* _Aim of the exercise_
Whenever the word "Follow" appears in a line of the listing, copy that line.

* _Data under study_
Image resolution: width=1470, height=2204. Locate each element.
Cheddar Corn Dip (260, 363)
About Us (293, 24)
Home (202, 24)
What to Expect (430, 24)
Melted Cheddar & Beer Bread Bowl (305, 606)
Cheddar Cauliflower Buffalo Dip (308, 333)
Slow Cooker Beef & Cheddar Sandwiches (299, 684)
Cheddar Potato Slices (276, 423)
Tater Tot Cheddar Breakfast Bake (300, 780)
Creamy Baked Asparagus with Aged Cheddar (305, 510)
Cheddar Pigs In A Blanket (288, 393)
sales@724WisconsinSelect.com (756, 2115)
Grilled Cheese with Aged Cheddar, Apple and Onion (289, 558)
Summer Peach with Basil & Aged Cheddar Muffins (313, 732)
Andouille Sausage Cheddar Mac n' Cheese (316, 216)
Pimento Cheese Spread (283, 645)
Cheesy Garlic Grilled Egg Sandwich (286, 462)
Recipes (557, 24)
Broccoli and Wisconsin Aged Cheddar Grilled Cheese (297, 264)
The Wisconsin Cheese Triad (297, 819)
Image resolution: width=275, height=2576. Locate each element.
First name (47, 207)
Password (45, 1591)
...
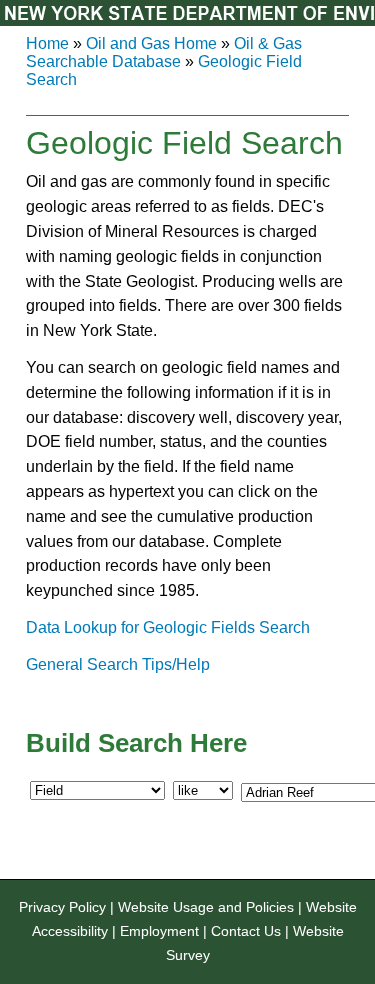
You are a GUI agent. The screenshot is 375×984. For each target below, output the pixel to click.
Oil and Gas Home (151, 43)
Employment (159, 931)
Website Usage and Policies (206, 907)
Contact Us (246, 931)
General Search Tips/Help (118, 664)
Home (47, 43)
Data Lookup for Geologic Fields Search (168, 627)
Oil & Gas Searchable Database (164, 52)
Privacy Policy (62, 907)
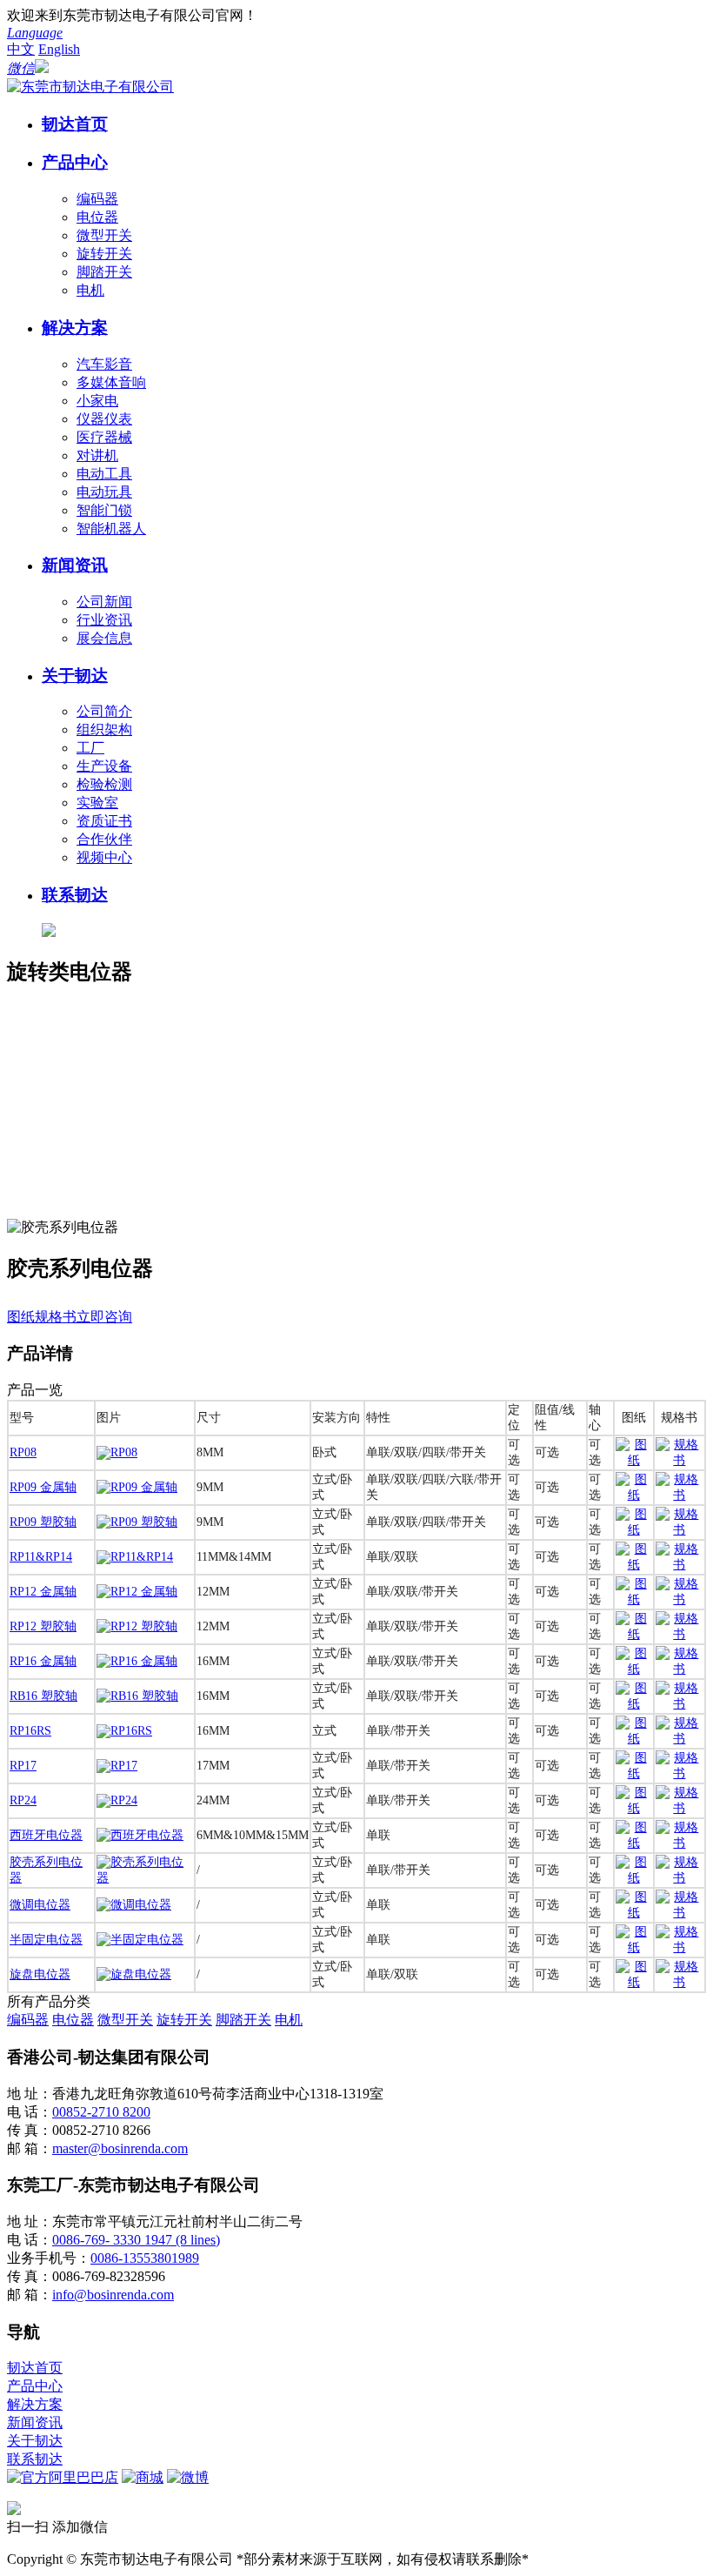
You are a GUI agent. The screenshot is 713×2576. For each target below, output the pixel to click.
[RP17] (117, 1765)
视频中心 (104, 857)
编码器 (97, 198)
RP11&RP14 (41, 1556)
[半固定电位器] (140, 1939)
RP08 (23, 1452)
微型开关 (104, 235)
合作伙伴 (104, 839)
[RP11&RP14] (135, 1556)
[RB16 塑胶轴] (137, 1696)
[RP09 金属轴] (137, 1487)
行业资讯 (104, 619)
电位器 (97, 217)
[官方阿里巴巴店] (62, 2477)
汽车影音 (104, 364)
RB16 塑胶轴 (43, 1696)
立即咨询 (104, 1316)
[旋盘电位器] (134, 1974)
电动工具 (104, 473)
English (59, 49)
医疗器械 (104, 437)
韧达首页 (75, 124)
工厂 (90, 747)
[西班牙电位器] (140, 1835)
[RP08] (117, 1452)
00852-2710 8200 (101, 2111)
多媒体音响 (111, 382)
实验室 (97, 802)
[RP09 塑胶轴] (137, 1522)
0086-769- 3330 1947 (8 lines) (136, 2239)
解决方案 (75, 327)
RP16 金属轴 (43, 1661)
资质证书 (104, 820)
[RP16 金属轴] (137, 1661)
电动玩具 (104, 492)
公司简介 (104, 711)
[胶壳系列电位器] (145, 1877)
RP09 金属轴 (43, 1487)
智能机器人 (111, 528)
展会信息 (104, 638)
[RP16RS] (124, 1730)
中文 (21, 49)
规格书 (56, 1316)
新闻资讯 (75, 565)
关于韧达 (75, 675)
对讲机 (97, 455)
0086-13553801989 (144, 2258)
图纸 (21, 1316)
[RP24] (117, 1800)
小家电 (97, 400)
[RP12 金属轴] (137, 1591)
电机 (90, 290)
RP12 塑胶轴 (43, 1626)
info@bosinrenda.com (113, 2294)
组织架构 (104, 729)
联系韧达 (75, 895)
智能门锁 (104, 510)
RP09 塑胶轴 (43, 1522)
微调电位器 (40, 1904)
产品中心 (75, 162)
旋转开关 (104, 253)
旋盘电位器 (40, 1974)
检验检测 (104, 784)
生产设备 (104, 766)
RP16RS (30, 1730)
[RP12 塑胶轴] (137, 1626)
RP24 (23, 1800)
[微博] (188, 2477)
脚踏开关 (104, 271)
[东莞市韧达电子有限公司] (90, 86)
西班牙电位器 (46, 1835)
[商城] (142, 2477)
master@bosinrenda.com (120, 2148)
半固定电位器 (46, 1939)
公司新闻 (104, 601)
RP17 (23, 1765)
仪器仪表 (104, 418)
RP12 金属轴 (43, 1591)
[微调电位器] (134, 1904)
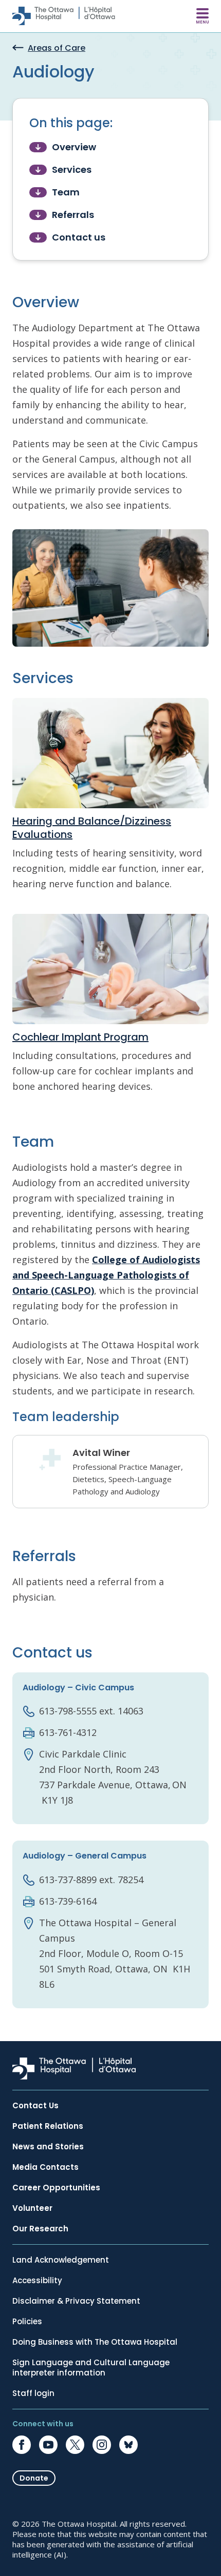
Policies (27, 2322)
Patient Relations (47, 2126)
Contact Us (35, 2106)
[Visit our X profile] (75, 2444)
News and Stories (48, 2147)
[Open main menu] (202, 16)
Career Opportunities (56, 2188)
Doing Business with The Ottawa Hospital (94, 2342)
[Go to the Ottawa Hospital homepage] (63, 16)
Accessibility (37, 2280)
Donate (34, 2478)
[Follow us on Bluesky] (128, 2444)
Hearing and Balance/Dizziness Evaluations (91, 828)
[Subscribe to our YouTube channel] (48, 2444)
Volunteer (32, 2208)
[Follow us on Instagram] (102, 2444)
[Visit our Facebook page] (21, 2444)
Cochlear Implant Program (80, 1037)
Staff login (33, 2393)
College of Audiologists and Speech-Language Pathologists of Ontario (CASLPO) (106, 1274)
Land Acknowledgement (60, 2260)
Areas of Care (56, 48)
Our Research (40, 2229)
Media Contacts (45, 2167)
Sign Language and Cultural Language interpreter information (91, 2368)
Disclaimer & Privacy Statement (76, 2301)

* _The answer_
[Follow us on Bluesky] (128, 2444)
[Follow us on Instagram] (102, 2444)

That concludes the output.